Lauren Hinton, ’26, also joined the clinic in 2024 and focused much of her work on the Vargas case. Vargas, a sixty-year-old father and grandfather, served twenty years of a “Three Strikes” mandatory life sentence for transporting drugs. As with the Walker case, Zunkel and her students argued that if the legal changes in the First Step Act were in place when Vargas was convicted twenty years ago, he would likely be free today. 

Jasper Vargas stands side by side happily with his three adult daughters.
Jasper Vargas (center right) with his three daughters, shortly after his release.

“I think that in these compassionate-release cases it’s important that, as counsel, we really focus on telling our clients’ stories because the legal standards are broad,” she said. “A lot of it was just really talking about his experiences, what he went through, and why he deserves another chance.” 

Hinton will begin her legal career next year as a judge advocate general in the US Marine Corps, and she is certain that the clinic experience will be valuable. “I gained a lot of perspective as to what a law degree can do and what kind of positive impact we can have as lawyers,” she said. 

Reflections 

As Peoples and Walker walked free in February, Zunkel reflected on the experiences that led them to that moment. She credited the students’ “remarkable work” developing the cases to the point of achieving success in the commutations.  

“I felt like these were very clear cases for clemency, but I feel that way about other work that we do and sometimes doing excellent, compelling work isn’t enough to get it done,” she said. “So, I will say that I’ve been overjoyed at all three of these commutations and having the opportunity to be involved, and have my students be involved, in something so life-changing where we are seeing, in real time, reunions of family members.
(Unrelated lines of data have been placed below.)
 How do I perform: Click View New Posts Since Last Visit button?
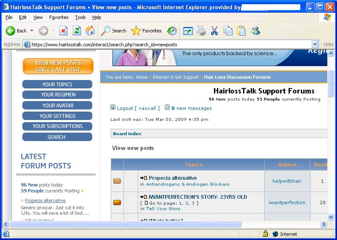58,66
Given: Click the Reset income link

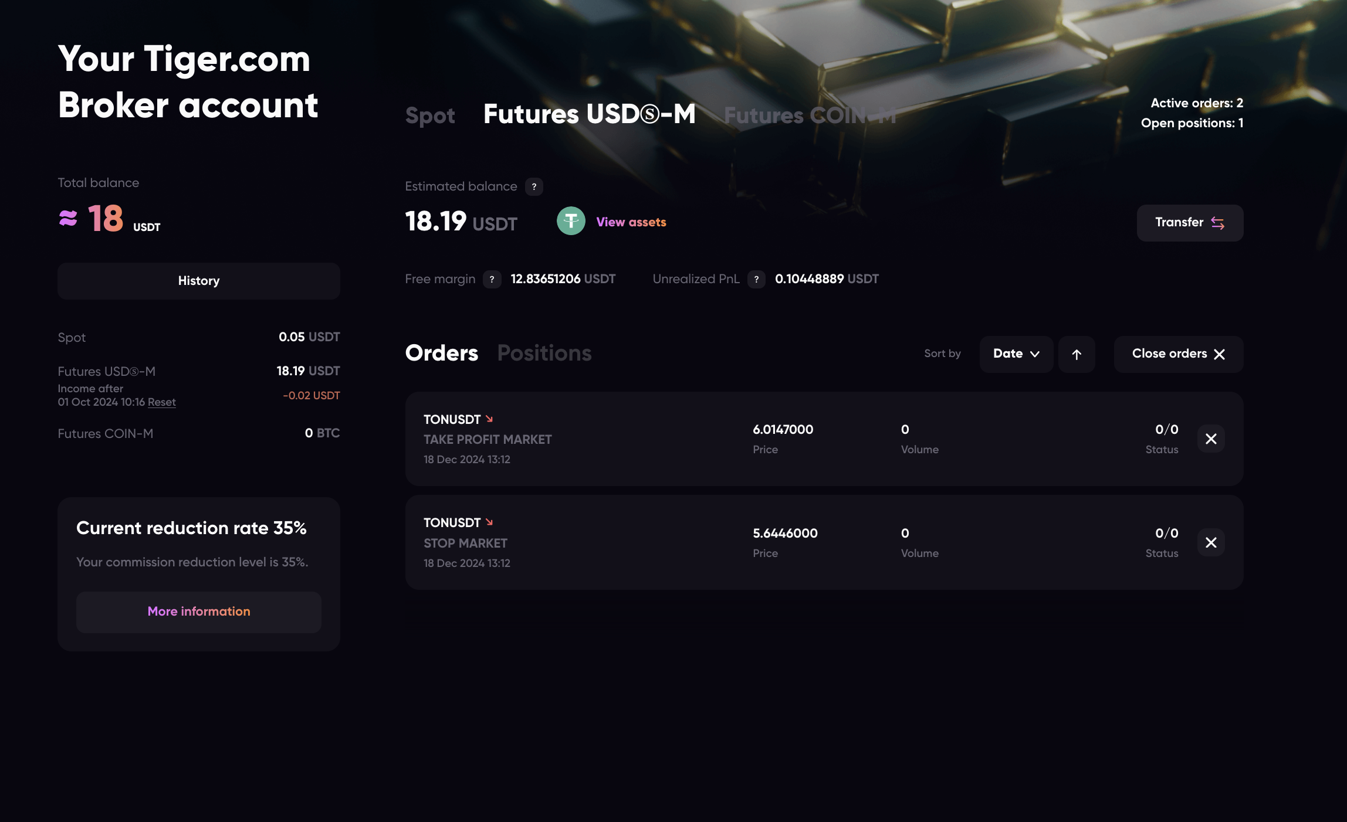Looking at the screenshot, I should (161, 402).
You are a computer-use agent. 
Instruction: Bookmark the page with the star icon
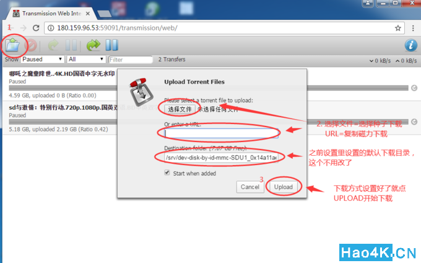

Jasper Vargas is a grandfather, and now he’s going to see grandchildren he’s never met, when he thought that he would die in prison. It’s just been an incredible journey and incredible work to be leading and having law students involved in. I couldn’t be happier.” 

Erica Zunkel standing side by side with Robin Peoples and two female students.
Robin Peoples (center left) with Clinical Professor Zunkel (far left), Christina Burnett, '25, and Caroline Kassir, '26 (far right), on the day that he was released from prison.

Peoples, meanwhile, has begun adjusting to life outside prison walls. On February 25, he had his first day of work at the Forest River RV factory in Elkhart, Indiana, the same job he had during his two months of freedom in 2021. An old friend and her husband gave him a place to stay until he gets settled.  

“When you’re in prison, all you have left to do is exist,” Peoples said. “You don’t really live. And that’s what I’ve done for 26 years. It’s a blessing to be out here now, but I’m still feeling kind of overwhelmed.” 

“I am so grateful to Erica and her students,” he said. “They just have so much compassion, and this wouldn’t have happened without them. They’re heroes.” 


Richard Dahl is a freelance writer based in Saint Paul, Minnesota.